Search the records for the string "agent" and copy every line in which it appears.

### [Input records]
------------
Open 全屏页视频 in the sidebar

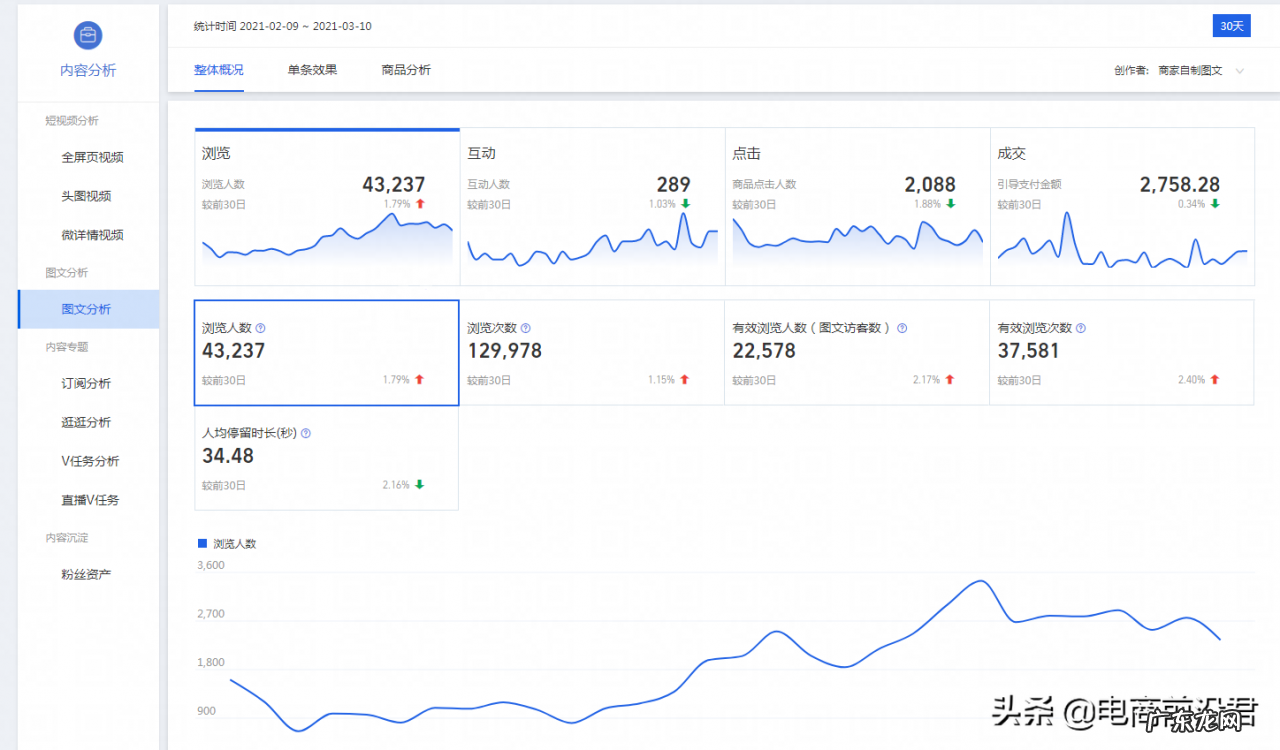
------------
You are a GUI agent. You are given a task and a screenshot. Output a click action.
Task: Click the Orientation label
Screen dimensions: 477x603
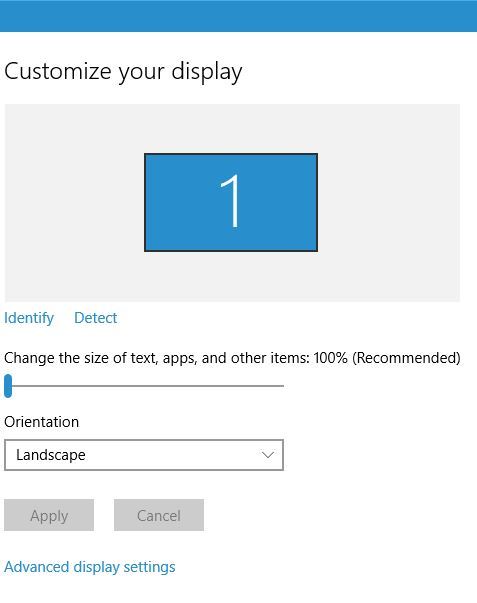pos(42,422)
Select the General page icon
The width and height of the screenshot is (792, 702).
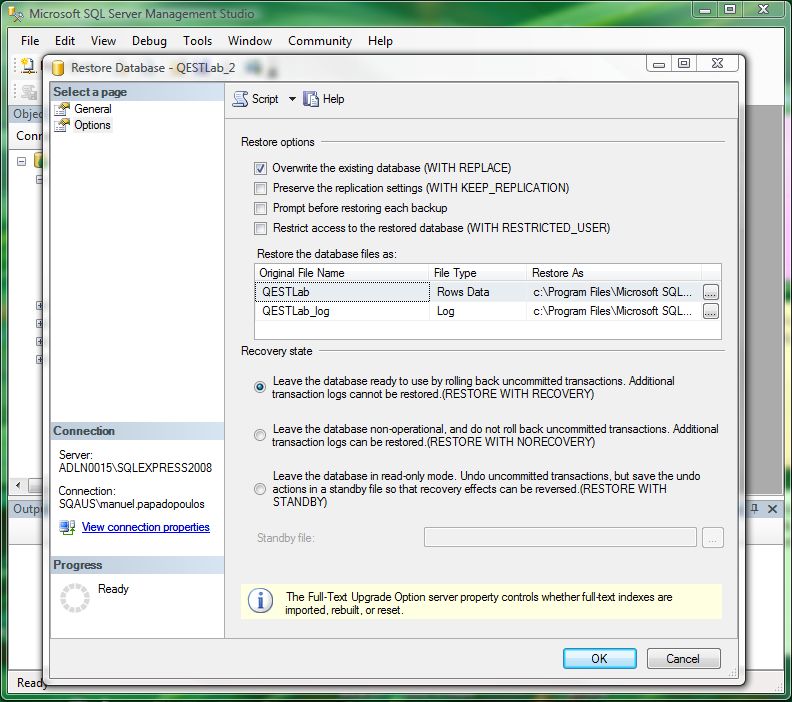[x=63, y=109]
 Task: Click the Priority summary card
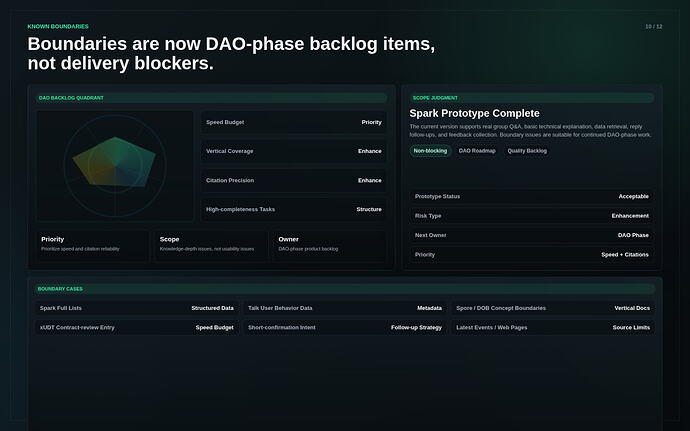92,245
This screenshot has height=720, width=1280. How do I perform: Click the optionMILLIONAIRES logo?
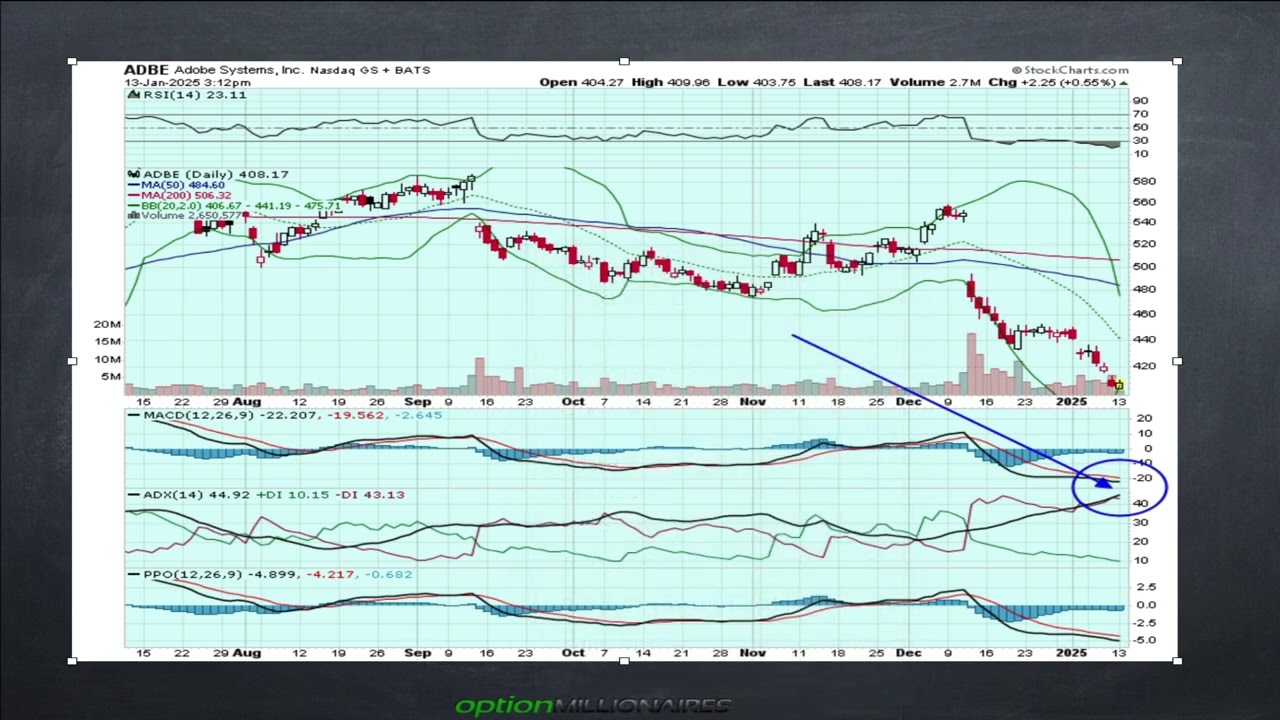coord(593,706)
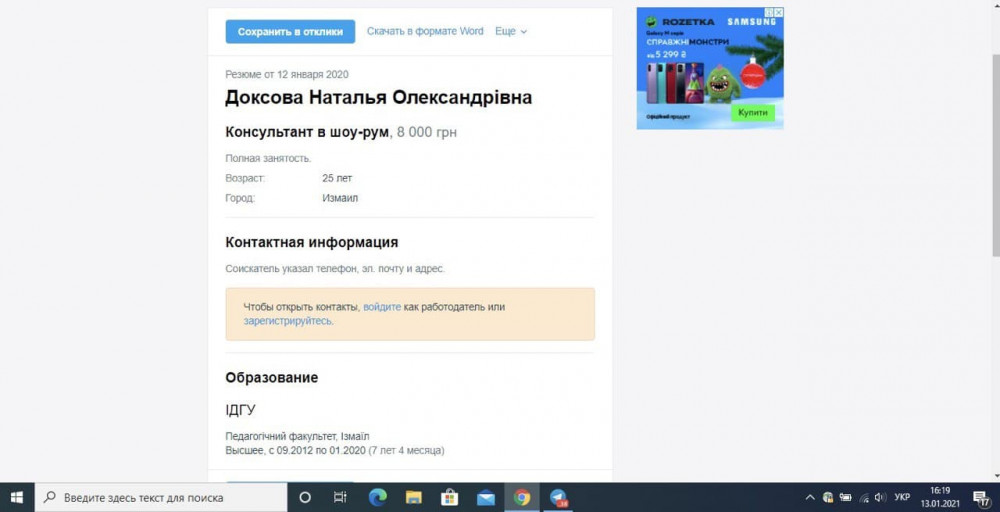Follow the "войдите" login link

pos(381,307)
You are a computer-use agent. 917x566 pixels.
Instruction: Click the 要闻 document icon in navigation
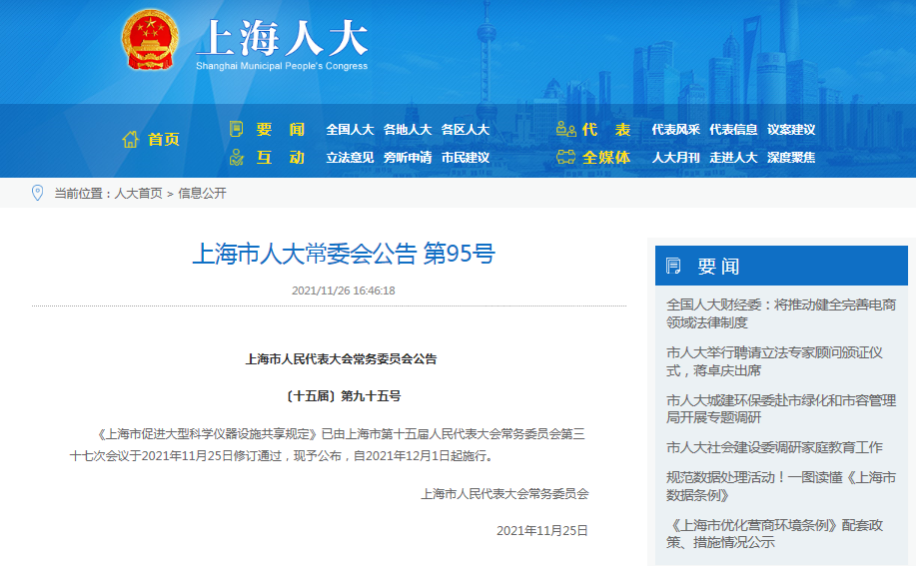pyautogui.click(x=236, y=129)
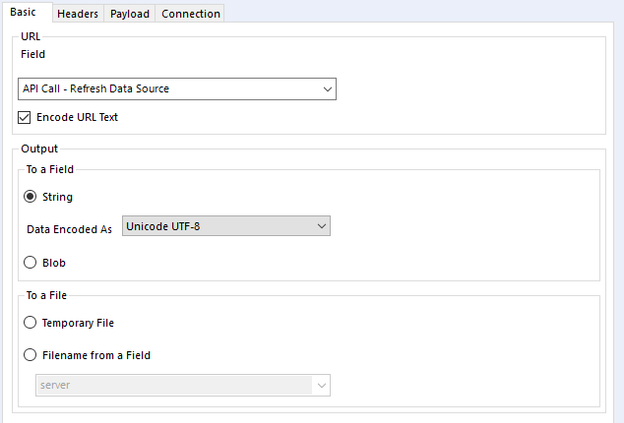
------------
### [Output of the task]
You are a GUI agent. You are given a task and a screenshot. Output a click action.
You are a computer-use agent. 917x566 pixels.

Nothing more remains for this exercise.